Nicknames like "the city that works" and "megacity" evoked size, energy, and progress. Peter Ustinov, the British actor and wit, claimed that Toronto was like "New York run by the Swiss." Everything seemed bright, efficient and positive.
And then, just as surely as my train ducked under the stale old roof of Union Station and obscured my view into the future, the lustre of the "world-class city" vanished. Today, Toronto is crowded, congested, ugly, nasty, and soul-less.
In the November edition of The Walrus , writer John Lorinc describes the decline in "Where Toronto Went Wrong", an article that excellently chronicles the downward spiral. I will not attempt to paraphrase the article here. I suggest that, if you are curious, you read it on line at http://www.walrusmagazine.com/ . It is long, but well written, and, most importantly, correct.

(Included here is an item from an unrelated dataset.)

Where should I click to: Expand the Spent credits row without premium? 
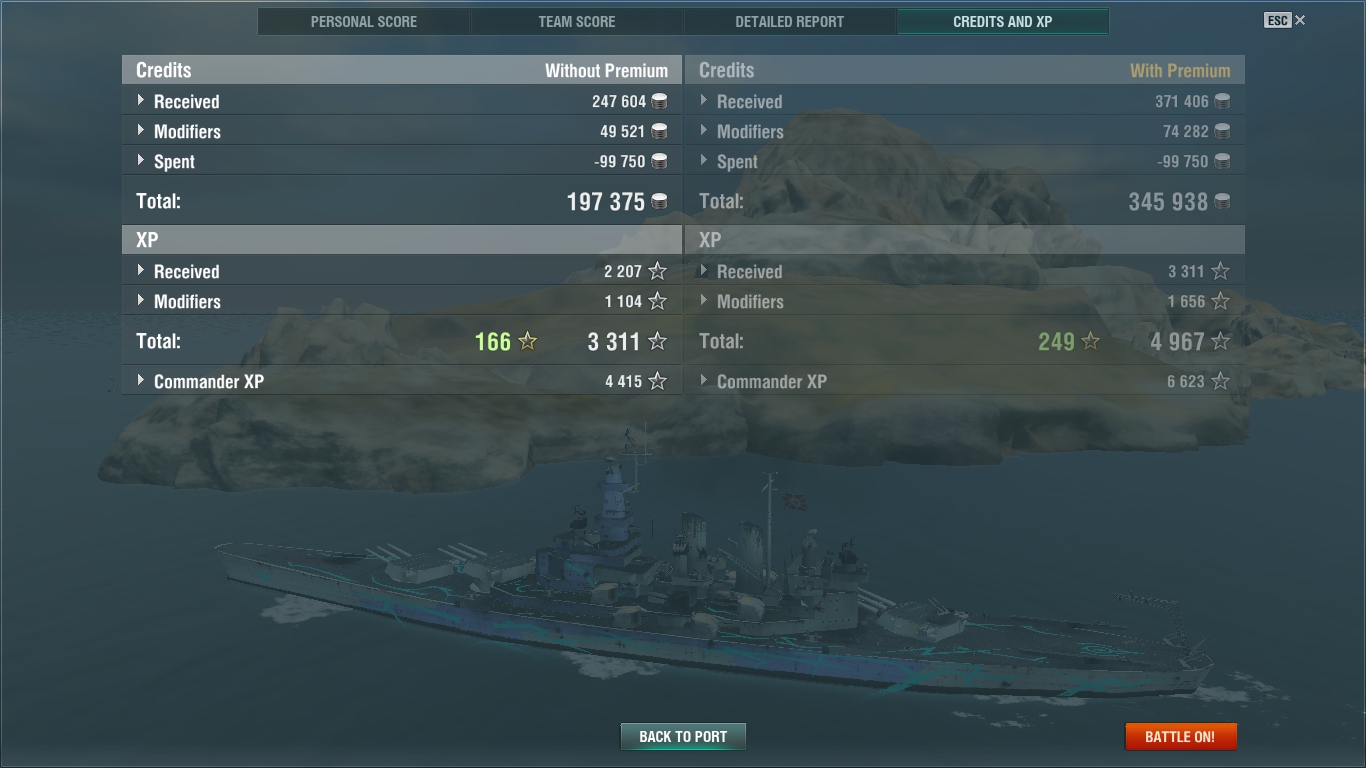tap(402, 161)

For me, however, the article crystallized what I have observed for a long time. Toronto, despite the busy activity of the financial sector, in spite of the many festivals and concerts, the tall buildings dwarfing the TD Centre, has not lived up to its promise of greatness.

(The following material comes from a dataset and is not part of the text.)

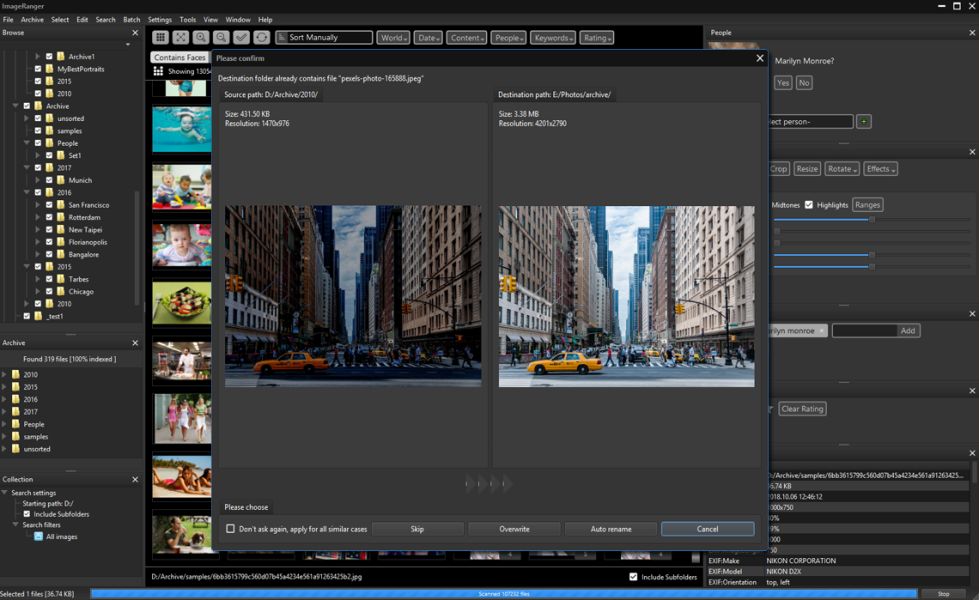Open the Settings menu

(160, 20)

Other cities in the world have caught up and passed it. Chicago has a better waterfront: so too, do Cardiff, Sydney, Liverpool, Cleveland, and Reykjavik. The nightlife is better in Austin, Montreal, Dublin, and Newcastle. The scenery is better in Vancouver. People are more enthusiastic and joyful in Rome, Philadelphia and Havanna ( where they have little to be joyful about). The sports teams are better in Boston and Buffalo. The traffic is worse than Los Angeles. The transit system is older and more unreliable than London or Paris. The politics is as trivial and devoid of creativity as any city or town in Latin America. And the crime, though not as bad as many believe, is rife with guns, gangs, frauds and drugs.

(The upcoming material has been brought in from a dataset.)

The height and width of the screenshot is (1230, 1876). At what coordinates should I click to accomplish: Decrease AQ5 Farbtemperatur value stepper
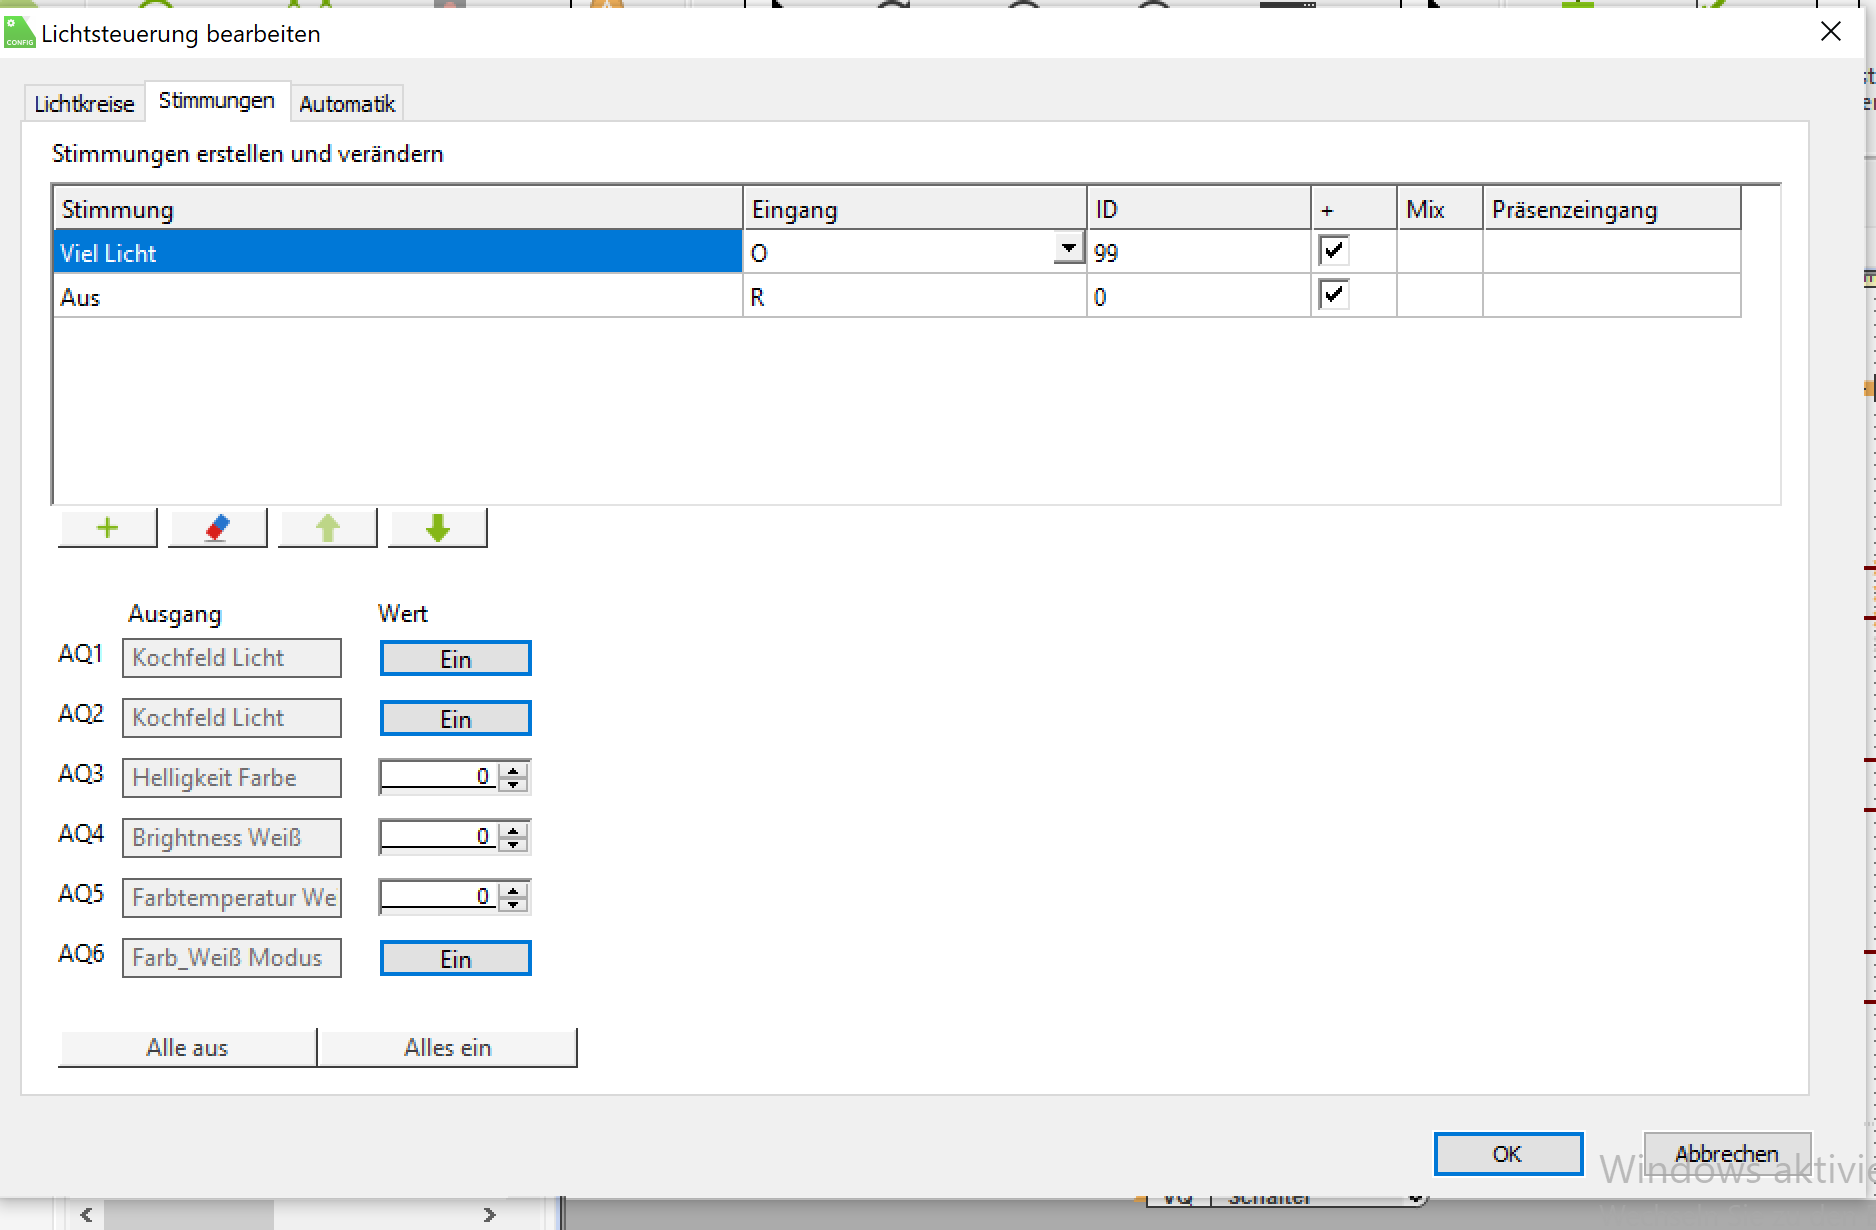click(514, 904)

Toronto built a new opera house recently. It looks like a high school: no soaring sails like Sydney or golden undulations like Cardiff. The concert hall, built in the 1980's by a Vancouver architect, has terrible accoustics. The museum completed a highly publicized renovation that looks like dry wall exploding from the classic stone walls of the old building, and not with the daring, futuristic lines of the Guggenheim Museum Bilbao, ironically designed by a Torontonian architect named Frank Gehry. The current building boom is cookie-cutter condominiums. There is no train link to the airport. Our stadium, once an engineering marvel, is no longer unique, and has empty spaces where restaurants once gleemed: it only has a capacity of 52,000 and is rarely that full: Cardiff's Milennium Stadium, with retractable roof and 80,000 seats is often full. The CN Tower is now the "second" tallest free-standing structure in the world. The current mayor wants to redevelop the old harbour, known as the Donlands, with a monorail, a shopping mall, and a ferris wheel. The zoo and libraries will probably be sold or shut down in an effort to save money and get off the "gravy train". We settled for the Pan American Games and forgot about the Olympics.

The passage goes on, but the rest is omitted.